Installation
Stable versions of Torch-TensorRT are published on PyPI
pip install torch-tensorrt
Nightly versions of Torch-TensorRT are published on the PyTorch package index
pip install --pre torch-tensorrt --index-url https://download.pytorch.org/whl/nightly/cu124
Torch-TensorRT is also distributed in the ready-to-run NVIDIA NGC PyTorch Container which has all dependencies with the proper versions and example notebooks included.
For more advanced installation methods, please see here
Quickstart
Option 1: torch.compile
You can use Torch-TensorRT anywhere you use torch.compile
:
import torch
import torch_tensorrt
model = MyModel().eval().cuda()
x = torch.randn((1, 3, 224, 224)).cuda()
optimized_model = torch.compile(model, backend="tensorrt")
optimized_model(x)
optimized_model(x)
Option 2: Export
If you want to optimize your model ahead-of-time and/or deploy in a C++ environment, Torch-TensorRT provides an export-style workflow that serializes an optimized module. This module can be deployed in PyTorch or with libtorch (i.e. without a Python dependency).
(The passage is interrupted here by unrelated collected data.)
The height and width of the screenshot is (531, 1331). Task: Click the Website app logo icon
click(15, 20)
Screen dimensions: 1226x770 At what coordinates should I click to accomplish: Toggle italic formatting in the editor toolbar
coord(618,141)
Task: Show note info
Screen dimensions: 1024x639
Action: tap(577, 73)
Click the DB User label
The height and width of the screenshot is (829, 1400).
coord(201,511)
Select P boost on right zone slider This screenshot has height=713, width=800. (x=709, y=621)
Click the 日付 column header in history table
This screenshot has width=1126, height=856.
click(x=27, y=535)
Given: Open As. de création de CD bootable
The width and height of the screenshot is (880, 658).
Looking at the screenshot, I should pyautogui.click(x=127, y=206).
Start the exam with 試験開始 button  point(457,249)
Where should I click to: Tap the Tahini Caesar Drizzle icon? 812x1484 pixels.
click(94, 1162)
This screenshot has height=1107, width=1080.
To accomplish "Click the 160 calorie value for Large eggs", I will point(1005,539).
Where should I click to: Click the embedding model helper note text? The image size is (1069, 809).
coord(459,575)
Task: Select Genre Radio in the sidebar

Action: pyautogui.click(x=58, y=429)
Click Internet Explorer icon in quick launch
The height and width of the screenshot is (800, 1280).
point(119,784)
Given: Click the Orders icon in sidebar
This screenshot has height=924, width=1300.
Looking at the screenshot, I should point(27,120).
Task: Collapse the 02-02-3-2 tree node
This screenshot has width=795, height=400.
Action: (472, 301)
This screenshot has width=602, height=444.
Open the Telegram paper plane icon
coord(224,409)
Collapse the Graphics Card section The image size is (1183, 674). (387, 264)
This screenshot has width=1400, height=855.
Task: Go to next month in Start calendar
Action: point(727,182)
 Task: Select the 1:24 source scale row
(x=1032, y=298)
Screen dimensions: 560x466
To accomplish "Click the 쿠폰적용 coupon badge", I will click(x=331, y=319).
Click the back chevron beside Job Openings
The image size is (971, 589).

Step 1: Optimize + serialize
import torch
import torch_tensorrt
model = MyModel().eval().cuda()
inputs = [torch.randn((1, 3, 224, 224)).cuda()]
trt_gm = torch_tensorrt.compile(model, ir="dynamo", inputs=inputs)
torch_tensorrt.save(trt_gm, "trt.ep", inputs=inputs)
torch_tensorrt.save(trt_gm, "trt.ts", output_format="torchscript", inputs=inputs)
Step 2: Deploy
Deployment in PyTorch:
import torch
import torch_tensorrt
inputs = [torch.randn((1, 3, 224, 224)).cuda()]
model = torch.export.load("trt.ep").module()
model(*inputs)
Deployment in C++:
#include "torch/script.h"
#include "torch_tensorrt/torch_tensorrt.h"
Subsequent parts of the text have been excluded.